DLL Injection technique is one of the majorly used process injection technique.

What are DLL files?

A Dynamic Link Library (DLL) file is a file containing a library of functions and data. It facilitates code reuse as many programs can do common tasks by simply loading a DLL and call its functions

Process Injection Techniques

As per Mitre there are 11 process injections techniques for windows, Linux and MacOS but we will only discuss 4 techniques.

Remote DLL injection: A malicious process forces the target process to load a specified DLL from disk by calling LoadLibrary or the native LdrLoadDll. (Note: the DLL must exist on disk of the victim system prior to being injected).

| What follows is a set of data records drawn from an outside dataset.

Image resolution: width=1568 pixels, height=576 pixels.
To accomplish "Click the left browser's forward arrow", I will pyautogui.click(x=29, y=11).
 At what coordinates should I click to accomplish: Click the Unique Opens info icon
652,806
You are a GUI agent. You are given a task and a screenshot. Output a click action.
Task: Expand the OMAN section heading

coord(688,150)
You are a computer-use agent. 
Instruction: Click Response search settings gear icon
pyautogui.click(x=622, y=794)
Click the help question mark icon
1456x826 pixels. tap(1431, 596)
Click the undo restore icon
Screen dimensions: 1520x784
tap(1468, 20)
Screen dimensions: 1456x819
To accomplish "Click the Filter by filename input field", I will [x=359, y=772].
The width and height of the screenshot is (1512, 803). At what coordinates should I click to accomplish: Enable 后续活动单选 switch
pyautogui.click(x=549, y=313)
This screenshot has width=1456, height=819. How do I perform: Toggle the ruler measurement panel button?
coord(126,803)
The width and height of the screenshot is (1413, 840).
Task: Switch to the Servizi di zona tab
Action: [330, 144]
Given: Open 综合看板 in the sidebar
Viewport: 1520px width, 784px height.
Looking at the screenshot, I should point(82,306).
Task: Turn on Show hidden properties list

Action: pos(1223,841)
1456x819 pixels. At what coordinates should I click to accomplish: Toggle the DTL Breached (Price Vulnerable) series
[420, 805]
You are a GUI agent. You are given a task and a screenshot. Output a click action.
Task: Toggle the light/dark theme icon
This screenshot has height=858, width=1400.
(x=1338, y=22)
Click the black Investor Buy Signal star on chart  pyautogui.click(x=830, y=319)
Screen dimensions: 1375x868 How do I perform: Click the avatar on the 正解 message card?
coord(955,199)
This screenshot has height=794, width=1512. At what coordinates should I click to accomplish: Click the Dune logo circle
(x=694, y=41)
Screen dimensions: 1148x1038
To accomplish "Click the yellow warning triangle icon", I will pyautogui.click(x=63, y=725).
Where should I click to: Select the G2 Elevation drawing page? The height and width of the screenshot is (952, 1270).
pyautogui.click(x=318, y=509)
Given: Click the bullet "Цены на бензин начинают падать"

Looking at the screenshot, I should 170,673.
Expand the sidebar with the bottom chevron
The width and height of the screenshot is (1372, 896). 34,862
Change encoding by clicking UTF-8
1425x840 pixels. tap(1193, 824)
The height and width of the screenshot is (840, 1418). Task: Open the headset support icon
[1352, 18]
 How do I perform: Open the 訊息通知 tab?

LoadLibrary is a function that loads the specified module into the address space of the calling process. The specified module may cause other modules to be loaded.

PE Injection: A Portable Execution (PE) is a Windows file format for executable code. It is a data structure containing all the information required so that Windows knows how to execute it. Here the malware injects a malicious PE image into an already running process. This is a disk-less operation, i.e. the malware does not need to write its payload onto disk prior to the injection.

Reflective DLL injection: A malicious process writes a DLL (as a sequence of bytes) into the memory space of a target process. The DLL handles its own initialization without the help of the Windows loader. The DLL does not need to exist on disk prior to being injected.

Hollow process injection: A malicious adversary can start a new instance of a legitimate process, such as lsass.exe. Before the process’ first thread begins, the malware frees the memory containing the lsass.exe code and replaces it with the body (payload) of the malware. In this sense, it executes only malicious code for the remainder of the process’ lifetime.